I think you're confusing warp drive's power source - a matter/antimatter reaction - with the warp field and drive itself. We already know an antimatter bomb is destructive, but what about the distortion field created by the engine nacelles? Anything that can bend and stretch the fabric of space-time has some pretty terrifying implications.

For my money, yes, warp drive could be a terrible weapon. Ramming probably wouldn't do much good, but the forces imparted by the field itself could probably do serious damage to ships and even planets. I think this is what subspace weapons are - warp field bombs capable of ripping apart damn near anything.

never mind warp ramming, just the a/m payload of a Galaxy class starship would produce an explosion on impact equal to several THOUSAND times the K/T event that wiped out 90%+ of all life on earth.

A ship of any signifcant size travelling at just warp one would likely shatter the planet's crust at a minimum. Just do the math for mass times speed for damage.
 
It has suddenly occurred to me that photon torpedoes might themselves be a weaponized warp drive system. And I am about to suggest the almighty heresy of suggesting that the apparent canon on these weapons just cannot explain the way they work in any of the shows we have seen them.

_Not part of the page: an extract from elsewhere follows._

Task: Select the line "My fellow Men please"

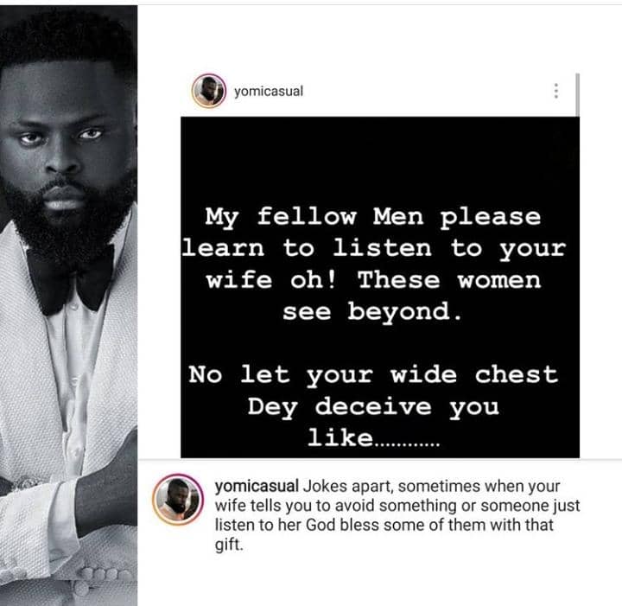Action: pos(373,218)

Think about this: we know from "Balance of Terror" that an "old style" nuclear weapon will cause some pretty heavy effects to a starship without actually destroying it. Lots of radiation burns, circuit burnouts and overloads, probably knock the ship around a bit, but won't do alot of PHYSICAL damage. It seems to be that any weapons using something as crude as ordinary light or x-rays to attack their target are no match for modern defenses (see Talarian and Lysian laser cannons). We know the primary result of a matter-antimatter reaction is just gamma rays and neutrinos anyway, so would an antimatter bomb REALLY be that effective in space?

I think not. I have begun to think of photon torpedoes as sort of self-contained warp nacelles with their own antimatter supply and warp coils (like the Class-8 probe in "The Emissary"). If one assumes, like I do, that the warp nacelles also double as a major component of the deflector shield system, then a photon torpedo would basically be a kinetic energy weapon that crashes into an enemy starship and then tries to accelerate a small part of it (say, a chunk of the saucer section the size of a minivan) to warp speed. This would be vastly more effective than a radiation bomb since the torpedo would deliver that energy in much more immediate fashion, tearing at the structure of the starship itself without trying to get it to absorb a few hundred gigawatts of gamma radiation through its forcefields.

All this having been said, a literal weaponized warp drive--other than a photon torpedo-- is probably something better used by a runabout or shuttlecraft in a suicide mission: the shuttle arranges to be picked up by another starship, waits until it's inside the shuttlebay, and then suddenly goes to warp.